───── DATA EXTRACTS ─────

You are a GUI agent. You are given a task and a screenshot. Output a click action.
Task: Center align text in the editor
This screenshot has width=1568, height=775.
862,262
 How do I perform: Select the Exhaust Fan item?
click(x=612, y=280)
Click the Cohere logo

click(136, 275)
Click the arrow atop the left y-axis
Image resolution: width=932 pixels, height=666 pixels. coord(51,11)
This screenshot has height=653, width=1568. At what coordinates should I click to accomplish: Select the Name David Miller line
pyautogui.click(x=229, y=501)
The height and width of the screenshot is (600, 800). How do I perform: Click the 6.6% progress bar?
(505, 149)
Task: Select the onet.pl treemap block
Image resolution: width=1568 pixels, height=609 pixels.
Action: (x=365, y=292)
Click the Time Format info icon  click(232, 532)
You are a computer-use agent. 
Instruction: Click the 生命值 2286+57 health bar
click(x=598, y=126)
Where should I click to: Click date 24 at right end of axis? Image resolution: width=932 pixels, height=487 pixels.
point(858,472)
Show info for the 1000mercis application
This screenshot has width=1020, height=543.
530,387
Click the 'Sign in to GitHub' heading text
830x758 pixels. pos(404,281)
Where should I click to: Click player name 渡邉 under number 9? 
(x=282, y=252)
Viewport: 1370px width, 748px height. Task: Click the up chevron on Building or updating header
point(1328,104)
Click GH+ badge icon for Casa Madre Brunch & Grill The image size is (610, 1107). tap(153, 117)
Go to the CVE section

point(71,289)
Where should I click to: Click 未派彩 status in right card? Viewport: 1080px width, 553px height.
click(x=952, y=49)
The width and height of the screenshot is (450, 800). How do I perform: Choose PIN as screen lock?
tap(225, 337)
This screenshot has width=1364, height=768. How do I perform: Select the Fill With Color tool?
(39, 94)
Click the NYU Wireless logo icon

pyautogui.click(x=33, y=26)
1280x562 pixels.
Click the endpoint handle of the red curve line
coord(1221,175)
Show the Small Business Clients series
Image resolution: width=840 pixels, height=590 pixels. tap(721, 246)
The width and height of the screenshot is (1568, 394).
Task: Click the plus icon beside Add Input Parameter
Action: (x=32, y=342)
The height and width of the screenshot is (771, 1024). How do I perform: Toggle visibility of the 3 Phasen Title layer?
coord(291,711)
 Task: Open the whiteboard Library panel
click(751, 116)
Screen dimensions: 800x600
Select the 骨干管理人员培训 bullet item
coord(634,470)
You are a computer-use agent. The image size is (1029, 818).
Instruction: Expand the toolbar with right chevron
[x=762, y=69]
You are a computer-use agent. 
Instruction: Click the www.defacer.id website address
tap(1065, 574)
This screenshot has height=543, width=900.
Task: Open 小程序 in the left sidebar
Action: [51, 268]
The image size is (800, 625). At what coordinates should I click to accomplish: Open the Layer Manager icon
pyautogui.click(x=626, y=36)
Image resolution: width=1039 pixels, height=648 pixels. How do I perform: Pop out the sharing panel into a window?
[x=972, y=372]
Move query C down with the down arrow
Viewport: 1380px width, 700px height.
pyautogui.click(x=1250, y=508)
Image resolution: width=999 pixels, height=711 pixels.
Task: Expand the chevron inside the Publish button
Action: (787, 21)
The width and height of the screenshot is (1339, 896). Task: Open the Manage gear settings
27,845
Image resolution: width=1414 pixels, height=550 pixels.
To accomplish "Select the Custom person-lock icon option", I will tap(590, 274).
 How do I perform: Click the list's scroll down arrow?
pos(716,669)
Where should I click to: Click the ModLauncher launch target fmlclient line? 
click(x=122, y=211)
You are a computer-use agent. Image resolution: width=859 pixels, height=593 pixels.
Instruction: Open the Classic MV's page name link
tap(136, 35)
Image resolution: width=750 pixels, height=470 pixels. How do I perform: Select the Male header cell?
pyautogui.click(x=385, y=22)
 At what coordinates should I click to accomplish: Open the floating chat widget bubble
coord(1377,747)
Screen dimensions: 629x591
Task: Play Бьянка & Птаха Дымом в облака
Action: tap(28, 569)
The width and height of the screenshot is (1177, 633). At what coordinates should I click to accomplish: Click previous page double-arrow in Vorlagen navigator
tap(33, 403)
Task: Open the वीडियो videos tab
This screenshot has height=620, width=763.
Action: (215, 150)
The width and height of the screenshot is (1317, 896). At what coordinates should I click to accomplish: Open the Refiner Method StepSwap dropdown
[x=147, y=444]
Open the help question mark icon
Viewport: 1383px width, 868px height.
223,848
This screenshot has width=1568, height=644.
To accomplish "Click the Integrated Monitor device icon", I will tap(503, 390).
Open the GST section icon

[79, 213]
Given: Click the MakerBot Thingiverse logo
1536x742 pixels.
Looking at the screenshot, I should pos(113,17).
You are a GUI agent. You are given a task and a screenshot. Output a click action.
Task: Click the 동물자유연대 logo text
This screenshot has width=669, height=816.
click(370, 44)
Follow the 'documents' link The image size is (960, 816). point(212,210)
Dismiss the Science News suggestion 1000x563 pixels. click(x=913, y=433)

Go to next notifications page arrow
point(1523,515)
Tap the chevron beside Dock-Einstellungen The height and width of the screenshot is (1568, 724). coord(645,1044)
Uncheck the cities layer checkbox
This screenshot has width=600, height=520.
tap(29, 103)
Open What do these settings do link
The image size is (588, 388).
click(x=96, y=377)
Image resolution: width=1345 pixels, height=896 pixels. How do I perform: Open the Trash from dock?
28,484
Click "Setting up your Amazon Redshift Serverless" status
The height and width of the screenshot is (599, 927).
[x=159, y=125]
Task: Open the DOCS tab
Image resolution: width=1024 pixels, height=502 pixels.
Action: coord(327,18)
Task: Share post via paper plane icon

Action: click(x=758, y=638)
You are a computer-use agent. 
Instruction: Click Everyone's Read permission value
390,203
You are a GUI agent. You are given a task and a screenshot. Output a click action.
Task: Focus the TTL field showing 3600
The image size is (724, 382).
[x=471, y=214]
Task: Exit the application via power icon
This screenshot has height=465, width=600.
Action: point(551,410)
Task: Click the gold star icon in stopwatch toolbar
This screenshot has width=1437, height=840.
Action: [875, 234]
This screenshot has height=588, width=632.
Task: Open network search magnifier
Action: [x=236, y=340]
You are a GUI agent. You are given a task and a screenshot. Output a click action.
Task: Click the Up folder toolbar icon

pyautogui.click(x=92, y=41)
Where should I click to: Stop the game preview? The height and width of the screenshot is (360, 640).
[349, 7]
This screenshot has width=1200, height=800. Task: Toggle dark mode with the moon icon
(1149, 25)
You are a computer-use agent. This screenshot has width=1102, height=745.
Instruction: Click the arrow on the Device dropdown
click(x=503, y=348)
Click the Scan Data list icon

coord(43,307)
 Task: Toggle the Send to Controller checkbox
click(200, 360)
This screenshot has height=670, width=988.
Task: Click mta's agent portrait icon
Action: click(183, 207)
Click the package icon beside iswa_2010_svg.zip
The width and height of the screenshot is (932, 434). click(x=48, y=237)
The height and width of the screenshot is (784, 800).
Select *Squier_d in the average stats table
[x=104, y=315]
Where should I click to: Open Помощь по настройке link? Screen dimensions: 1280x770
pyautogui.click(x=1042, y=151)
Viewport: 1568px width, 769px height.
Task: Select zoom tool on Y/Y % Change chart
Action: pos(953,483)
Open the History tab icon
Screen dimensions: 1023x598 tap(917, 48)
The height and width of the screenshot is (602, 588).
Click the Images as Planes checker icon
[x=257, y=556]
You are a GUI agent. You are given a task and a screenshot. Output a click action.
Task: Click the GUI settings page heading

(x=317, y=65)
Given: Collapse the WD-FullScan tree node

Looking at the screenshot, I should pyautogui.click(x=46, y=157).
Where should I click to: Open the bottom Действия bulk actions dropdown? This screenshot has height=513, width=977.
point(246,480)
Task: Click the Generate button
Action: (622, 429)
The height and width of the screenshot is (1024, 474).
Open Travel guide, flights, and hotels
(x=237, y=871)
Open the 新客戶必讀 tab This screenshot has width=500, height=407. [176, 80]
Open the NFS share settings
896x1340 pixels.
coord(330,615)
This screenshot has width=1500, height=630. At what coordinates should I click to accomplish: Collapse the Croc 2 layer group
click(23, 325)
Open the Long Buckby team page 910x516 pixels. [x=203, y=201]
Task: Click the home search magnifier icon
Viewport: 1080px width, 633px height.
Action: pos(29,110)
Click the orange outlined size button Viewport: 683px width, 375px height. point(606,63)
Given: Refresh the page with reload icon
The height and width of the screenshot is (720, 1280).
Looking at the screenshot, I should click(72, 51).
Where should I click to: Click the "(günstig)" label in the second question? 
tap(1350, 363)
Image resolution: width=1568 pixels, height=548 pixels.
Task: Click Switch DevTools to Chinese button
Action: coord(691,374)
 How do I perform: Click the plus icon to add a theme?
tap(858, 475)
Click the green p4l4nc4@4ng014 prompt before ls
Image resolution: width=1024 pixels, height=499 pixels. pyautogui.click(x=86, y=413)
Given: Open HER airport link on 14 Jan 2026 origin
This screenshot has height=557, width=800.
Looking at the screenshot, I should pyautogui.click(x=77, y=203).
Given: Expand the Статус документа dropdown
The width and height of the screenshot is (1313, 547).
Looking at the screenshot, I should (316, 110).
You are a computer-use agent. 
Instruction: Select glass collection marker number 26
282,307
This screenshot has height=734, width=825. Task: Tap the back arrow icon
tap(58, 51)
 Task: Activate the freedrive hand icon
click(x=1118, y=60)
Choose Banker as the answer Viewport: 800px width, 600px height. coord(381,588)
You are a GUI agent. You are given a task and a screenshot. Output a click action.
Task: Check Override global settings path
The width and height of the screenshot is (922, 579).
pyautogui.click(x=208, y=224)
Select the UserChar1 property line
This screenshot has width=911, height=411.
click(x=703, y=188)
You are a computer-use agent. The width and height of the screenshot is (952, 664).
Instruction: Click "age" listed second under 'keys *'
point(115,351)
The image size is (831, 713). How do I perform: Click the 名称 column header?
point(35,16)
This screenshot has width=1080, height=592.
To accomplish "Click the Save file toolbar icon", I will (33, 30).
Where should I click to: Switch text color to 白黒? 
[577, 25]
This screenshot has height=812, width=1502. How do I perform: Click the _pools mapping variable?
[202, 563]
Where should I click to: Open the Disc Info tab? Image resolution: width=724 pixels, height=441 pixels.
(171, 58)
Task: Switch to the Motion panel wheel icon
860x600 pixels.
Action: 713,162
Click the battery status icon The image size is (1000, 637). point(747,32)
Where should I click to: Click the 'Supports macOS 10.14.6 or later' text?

─────

→ **WHAT IS REQUIRED**
Check the data for the word "will" and pull out the lines that have it.

→ **TASK ANSWER**
To accomplish "Select the Custom person-lock icon option", I will tap(590, 274).
To accomplish "Click the Integrated Monitor device icon", I will tap(503, 390).
To accomplish "Click the Save file toolbar icon", I will (33, 30).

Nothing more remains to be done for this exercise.